══ DOCUMENT PASSAGE ══

LANG.
Come Rosalind, O come; here shady bowers.
Here are cool fountains, and here springing
flowers.
Come Rosalind; here ever let us stay,
And sweetly waste our live-long time away.
Our other pastoral writer in expressing the same thought, deviates into downright poetry.
STREPHON.
In spring the fields, in autumn hills
I love,
At morn the plains, at noon the shady
grove,
But Delia always; forc’d from Delia’s
sight,
Nor plains at morn, nor groves at noon
delight.
DAPHNE.
Sylvia’s like autumn ripe, yet mild
as May,
More bright than noon, yet fresh as early
day;
Ev’n spring displeases when she
shines not here:
But blest with her, ’tis spring
throughout the year.
In the first of these authors, two shepherds thus innocently describe the behaviour of their mistresses.
HOBB.
As Marian bath’d, by chance I passed
by;
She blush’d, and at me cast a side-long
eye:
Then swift beneath, the crystal waves
she tried,
Her beauteous form, but all in vain, to
hide.
LANG.
As I to cool me bath’d one sultry
day,
Fond Lydia lurking in the sedges lay,
The woman laugh’d, and seem’d
in haste to fly;
Yet often stopp’d, and often turn’d
her eye.
The other modern (who it must be confess’d has a knack at versifying) has it as follows,
STREPHON.

═══
══ EXTRACTED DATA ══

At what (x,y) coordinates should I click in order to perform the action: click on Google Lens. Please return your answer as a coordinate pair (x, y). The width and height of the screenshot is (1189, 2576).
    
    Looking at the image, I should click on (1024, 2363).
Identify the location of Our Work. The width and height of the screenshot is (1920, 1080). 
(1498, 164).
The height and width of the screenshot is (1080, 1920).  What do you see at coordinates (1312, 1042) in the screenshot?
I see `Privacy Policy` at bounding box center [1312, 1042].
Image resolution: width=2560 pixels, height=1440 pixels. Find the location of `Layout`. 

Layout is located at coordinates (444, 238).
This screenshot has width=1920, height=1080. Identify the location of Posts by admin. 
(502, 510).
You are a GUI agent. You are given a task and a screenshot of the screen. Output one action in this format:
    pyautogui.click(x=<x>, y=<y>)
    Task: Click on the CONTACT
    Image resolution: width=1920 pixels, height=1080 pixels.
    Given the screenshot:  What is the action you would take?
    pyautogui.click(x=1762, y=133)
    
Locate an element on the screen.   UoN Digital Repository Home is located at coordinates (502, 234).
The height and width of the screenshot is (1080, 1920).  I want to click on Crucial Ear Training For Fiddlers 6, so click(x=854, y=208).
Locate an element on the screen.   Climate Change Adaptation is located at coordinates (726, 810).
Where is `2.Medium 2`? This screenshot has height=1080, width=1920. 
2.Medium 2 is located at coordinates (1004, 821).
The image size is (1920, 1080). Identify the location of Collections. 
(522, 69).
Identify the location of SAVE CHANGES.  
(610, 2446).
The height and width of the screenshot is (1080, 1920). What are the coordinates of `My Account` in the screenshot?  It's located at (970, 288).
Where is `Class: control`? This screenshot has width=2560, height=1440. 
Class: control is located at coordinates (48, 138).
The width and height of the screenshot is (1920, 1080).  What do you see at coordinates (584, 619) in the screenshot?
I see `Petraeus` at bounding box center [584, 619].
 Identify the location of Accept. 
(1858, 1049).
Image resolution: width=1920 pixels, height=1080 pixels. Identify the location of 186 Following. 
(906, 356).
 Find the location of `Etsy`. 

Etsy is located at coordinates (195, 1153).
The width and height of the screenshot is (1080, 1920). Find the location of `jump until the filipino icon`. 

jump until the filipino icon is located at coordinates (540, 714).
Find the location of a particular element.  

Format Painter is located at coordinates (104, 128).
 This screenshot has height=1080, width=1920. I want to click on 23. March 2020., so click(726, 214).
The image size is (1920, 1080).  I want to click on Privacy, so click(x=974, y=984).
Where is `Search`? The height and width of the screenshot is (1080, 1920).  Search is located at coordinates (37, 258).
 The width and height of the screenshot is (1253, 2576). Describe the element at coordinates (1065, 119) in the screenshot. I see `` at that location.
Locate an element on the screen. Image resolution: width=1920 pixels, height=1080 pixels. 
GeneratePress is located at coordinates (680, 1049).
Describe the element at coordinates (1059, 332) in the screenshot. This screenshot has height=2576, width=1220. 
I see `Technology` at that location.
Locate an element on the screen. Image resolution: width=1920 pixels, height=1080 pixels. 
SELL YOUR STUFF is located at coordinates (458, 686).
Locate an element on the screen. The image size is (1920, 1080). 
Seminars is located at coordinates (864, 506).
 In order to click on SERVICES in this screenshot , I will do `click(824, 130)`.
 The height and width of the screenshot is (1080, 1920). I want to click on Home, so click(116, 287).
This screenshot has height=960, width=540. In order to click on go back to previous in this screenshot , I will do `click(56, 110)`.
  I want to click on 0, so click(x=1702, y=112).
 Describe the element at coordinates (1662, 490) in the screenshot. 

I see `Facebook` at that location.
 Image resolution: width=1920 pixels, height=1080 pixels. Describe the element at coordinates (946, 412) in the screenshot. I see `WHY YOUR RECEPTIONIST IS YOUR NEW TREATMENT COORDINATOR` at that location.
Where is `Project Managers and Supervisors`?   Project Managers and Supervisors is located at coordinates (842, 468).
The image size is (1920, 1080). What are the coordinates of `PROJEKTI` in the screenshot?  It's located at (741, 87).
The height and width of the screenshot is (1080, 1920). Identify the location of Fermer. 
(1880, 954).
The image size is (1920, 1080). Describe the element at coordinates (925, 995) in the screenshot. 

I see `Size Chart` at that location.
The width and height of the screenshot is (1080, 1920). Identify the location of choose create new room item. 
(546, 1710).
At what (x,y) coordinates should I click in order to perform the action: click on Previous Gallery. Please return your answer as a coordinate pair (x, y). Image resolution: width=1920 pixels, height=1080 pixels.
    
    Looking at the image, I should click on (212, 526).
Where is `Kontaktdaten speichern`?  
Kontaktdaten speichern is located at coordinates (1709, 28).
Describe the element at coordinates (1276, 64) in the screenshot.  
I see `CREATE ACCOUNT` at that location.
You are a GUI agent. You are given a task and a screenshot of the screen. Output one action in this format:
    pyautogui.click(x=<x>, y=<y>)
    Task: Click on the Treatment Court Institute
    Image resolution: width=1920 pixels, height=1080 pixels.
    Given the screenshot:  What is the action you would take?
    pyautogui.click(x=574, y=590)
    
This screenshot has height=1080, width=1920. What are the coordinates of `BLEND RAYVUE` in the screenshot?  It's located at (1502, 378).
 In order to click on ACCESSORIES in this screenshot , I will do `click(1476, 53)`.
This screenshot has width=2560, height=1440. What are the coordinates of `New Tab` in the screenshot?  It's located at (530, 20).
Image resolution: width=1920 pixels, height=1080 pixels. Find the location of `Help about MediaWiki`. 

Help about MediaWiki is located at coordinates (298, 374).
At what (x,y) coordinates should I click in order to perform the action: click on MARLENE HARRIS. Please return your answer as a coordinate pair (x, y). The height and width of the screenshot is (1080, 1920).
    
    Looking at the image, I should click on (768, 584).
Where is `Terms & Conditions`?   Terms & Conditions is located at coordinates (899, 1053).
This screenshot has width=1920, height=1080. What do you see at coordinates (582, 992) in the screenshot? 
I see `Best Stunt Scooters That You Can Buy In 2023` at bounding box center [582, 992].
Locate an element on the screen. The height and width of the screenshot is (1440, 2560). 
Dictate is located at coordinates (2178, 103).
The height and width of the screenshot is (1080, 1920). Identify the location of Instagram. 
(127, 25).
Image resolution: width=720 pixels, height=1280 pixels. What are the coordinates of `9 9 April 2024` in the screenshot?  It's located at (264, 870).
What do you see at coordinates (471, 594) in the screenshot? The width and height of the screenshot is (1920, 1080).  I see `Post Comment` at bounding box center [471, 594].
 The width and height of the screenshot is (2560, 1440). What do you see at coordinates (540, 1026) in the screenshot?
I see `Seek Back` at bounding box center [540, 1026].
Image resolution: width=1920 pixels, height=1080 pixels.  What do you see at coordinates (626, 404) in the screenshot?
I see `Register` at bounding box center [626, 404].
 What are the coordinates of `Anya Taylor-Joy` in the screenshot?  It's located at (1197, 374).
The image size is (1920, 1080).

═══

PROBLEM A: Reproduce the passage of the pastoral verse text between "Sylvia’s like autumn" and "of their mistresses.", inclusive.
PROBLEM B: State whether each statement agrees with the pastoral verse text, answering yes or no and quoting the words that decide it: (i) In the lines under HOBB, Marian blushed when the speaker passed by. (ii) In the lines under DAPHNE, spring is said to please even when Sylvia is absent. (iii) In the lines under LANG that follow HOBB, Lydia fled without once looking back.

EXERCISE RESULT A:
Sylvia’s like autumn ripe, yet mild
as May,
More bright than noon, yet fresh as early
day;
Ev’n spring displeases when she
shines not here:
But blest with her, ’tis spring
throughout the year.
In the first of these authors, two shepherds thus innocently describe the behaviour of their mistresses.

EXERCISE RESULT B:
(i) Yes: "She blush’d, and at me cast a side-long eye"
(ii) No: "Ev’n spring displeases when she shines not here"
(iii) No: "Yet often stopp’d, and often turn’d her eye."